RAW DATA »
- Opening Delimiter -

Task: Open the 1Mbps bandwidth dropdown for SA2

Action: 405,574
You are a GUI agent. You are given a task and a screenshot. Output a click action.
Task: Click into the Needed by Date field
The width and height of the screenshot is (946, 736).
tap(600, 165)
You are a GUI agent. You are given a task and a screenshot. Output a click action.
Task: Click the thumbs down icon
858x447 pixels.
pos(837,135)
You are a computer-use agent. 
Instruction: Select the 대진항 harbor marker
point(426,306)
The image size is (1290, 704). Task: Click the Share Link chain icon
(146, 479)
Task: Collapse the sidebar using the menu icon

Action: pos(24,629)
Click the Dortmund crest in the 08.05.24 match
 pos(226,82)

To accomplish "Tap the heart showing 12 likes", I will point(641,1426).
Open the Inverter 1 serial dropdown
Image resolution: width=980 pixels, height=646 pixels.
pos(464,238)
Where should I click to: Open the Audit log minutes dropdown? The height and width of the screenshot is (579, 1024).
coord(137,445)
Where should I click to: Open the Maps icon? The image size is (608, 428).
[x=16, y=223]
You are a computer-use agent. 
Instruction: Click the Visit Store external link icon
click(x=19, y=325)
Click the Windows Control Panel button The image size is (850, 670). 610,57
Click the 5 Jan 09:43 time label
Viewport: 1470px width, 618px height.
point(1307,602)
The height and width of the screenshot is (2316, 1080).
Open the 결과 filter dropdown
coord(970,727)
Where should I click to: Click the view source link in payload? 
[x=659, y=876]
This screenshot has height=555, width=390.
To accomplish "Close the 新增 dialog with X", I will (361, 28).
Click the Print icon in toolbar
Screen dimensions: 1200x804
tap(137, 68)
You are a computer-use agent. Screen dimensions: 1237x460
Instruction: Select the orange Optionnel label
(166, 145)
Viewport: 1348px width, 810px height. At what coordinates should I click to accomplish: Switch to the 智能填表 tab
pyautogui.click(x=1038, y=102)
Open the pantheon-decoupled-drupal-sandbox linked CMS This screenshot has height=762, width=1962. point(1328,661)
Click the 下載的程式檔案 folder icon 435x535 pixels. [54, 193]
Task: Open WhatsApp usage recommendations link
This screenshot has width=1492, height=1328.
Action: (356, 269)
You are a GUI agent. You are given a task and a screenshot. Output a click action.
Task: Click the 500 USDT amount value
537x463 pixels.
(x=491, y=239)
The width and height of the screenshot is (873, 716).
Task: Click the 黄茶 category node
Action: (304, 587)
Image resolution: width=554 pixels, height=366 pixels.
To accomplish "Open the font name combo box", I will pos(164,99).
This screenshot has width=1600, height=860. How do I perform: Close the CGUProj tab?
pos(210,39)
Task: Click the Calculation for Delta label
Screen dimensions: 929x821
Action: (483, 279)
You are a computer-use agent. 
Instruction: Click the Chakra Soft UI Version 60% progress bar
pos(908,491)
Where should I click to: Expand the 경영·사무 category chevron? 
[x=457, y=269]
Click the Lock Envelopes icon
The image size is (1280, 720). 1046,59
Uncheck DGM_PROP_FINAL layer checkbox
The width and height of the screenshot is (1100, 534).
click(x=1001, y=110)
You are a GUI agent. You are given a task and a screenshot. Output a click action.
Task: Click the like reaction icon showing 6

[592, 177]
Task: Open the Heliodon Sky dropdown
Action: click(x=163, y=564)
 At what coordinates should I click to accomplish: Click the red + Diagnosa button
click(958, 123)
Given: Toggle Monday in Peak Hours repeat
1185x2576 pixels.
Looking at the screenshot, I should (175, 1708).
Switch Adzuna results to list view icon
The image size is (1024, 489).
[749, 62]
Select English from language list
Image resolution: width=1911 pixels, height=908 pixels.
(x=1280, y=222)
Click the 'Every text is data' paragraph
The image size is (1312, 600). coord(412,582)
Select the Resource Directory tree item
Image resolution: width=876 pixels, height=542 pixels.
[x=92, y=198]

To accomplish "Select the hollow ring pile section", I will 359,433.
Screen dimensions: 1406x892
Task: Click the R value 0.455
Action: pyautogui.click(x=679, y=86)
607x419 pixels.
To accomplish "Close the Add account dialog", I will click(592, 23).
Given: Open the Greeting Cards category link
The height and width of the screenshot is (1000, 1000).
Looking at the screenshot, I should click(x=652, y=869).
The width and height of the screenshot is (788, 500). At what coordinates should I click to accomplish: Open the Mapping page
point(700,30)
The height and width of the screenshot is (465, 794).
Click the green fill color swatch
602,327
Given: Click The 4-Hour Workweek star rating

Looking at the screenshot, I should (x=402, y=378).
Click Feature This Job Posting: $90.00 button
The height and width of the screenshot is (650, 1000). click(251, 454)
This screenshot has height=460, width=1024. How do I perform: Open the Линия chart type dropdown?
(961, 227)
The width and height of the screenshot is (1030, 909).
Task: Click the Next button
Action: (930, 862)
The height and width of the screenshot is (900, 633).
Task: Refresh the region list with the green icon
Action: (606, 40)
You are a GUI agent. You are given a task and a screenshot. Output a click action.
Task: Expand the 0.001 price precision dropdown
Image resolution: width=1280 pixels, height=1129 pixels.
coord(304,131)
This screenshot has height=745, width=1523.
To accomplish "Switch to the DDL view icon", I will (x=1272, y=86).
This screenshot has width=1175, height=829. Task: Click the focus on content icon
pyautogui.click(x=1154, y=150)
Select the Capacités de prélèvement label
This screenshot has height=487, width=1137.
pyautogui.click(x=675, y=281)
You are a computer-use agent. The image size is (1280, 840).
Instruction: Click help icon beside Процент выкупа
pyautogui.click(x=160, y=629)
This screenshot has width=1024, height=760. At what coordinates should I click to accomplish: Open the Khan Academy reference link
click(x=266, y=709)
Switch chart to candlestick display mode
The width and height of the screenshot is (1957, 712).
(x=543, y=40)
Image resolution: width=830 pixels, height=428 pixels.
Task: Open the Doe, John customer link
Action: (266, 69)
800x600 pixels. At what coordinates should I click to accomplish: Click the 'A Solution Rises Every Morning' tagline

- Closing Delimiter -

WORK REQUIRED »
Taking the line with "Where should I click to: Click" as the first and the line with "Task: Open WhatsApp" as the last, retype that stretch of the data above exactly, with no other lines.

RESPONSE TO THE EXERCISE »
Where should I click to: Click the view source link in payload? 
[x=659, y=876]
This screenshot has height=555, width=390.
To accomplish "Close the 新增 dialog with X", I will (361, 28).
Click the Print icon in toolbar
Screen dimensions: 1200x804
tap(137, 68)
You are a computer-use agent. Screen dimensions: 1237x460
Instruction: Select the orange Optionnel label
(166, 145)
Viewport: 1348px width, 810px height. At what coordinates should I click to accomplish: Switch to the 智能填表 tab
pyautogui.click(x=1038, y=102)
Open the pantheon-decoupled-drupal-sandbox linked CMS This screenshot has height=762, width=1962. point(1328,661)
Click the 下載的程式檔案 folder icon 435x535 pixels. [54, 193]
Task: Open WhatsApp usage recommendations link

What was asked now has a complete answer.